体を元の位置に戻し、再度ゴブリンを睨む。
(当たる……当たる! 私の鍛錬の成果は、報われている!)
次はもっと速く。もっと鋭く。今の自分を超えないとゴブリンに届かない。集中できているのか、視界が狭まりゴブリン以外見えなくなる。
「ふっ!」
先ほどより、少しだけ速く突き出す。
この速度なら――!
「罠だ! ユノ!」
先輩の声が、やけにはっきり聞こえた。私のレイピアは先ほどより速い。だがゴブリンの動作のほうが、先ほどより速かった。
ゴブリンの顔が見える。
口角をあげて、こちらを見下している。
先ほどの攻撃は"わざと"ギリギリで避けていたのだ。
次の攻撃に全霊をかけさせるため。私がもしも逃げてしまわないため。
そうして全霊で挑んできた私を叩きのめす。なんて性格の悪いゴブリンだろう。
一秒がスローモーションのように感じる。ゴブリンの棍棒が私に迫ってくる。
避けられない。
届かない。
ゆっくりと流れる世界の中で、それだけが分かる。ゴブリンの棍棒が先に到達する。
あと2歩。
いや、あと1歩踏み込めれば――!
だが、果てしなくその1歩が遠い。必死にその1歩を稼ぐために足に力を籠め、体を浮かせ、捻じり、飛び込む。
だけど届かない。
そして、私はゴブリンの棍棒に押しつぶされる。
そんな未来が見えた気がした。
瞬間、風が吹く――。
ヒュッと顔の横を通る風、そうしてその後、ドッッ! 吹き荒れる突風が、背中よりふく。

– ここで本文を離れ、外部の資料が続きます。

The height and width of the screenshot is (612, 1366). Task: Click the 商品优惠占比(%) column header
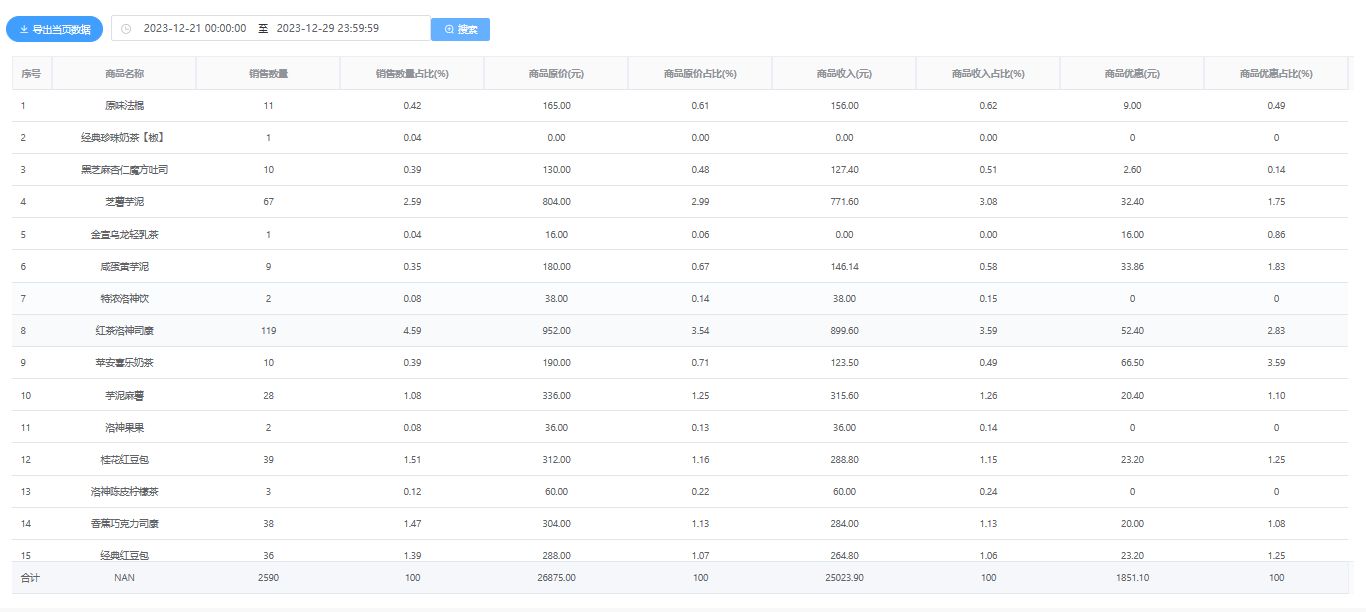click(1276, 74)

その風は、私の背を押す。その風は、足りなかった一歩を埋める。
その風は、ゴブリンの棍棒を止める。その風で、棍棒の振り下ろしがほんの少し遅れる。
そうして稼いだ一歩分で、私のレイピアはゴブリンの心臓を貫き、体勢が崩れた状態の私は、そのままゴブリンに覆いかぶさり、押し倒すようにレイピア突き刺す。
「あ、ああぁぁぁぁぁぁぁ!」
渾身の力で更に押し込む。死ね、死ね! そう思いを込めながら押し込む。そうしてしばらくした後、ゴブリンは絶命した。